Ingredients
- 1 sheet puff pastry (8.5 oz)
- 1 egg
- ¾ cup whole milk ricotta cheese
- ¼ cup grated Parmigiano-Reggiano
- ½ lb mini heirloom tomatoes or cherry tomatoes
- Fresh basil (minced and whole leaves for garnish)
- Olive oil
- Garlic powder
- Dried oregano
Instructions
- Preheat the oven to 425°F (220°C) and line a baking sheet with parchment paper.
- Roll out the puff pastry and cut into 9 rectangles, creating an inner border about a quarter inch from the edge.

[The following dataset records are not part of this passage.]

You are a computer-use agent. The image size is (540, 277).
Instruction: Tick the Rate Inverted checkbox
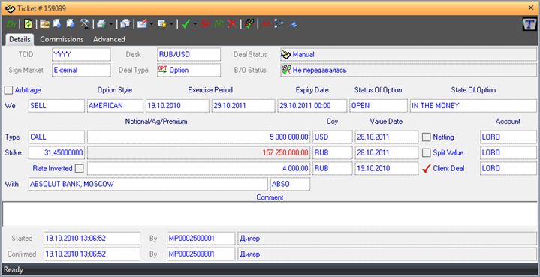79,169
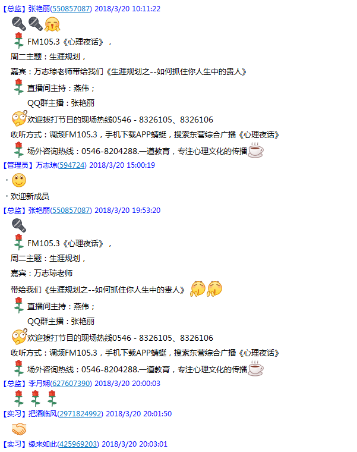This screenshot has height=452, width=357.
Task: Click QQ number 550857087 in 10:11:22 message
Action: click(71, 9)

- In a mixing bowl, combine ricotta cheese, grated Parmigiano-Reggiano, salt, pepper, minced basil, garlic powder, and dried oregano.
- Spoon the ricotta mixture onto each rectangle and top with halved tomatoes drizzled with olive oil.
- Brush the edges of pastry with beaten egg for shine.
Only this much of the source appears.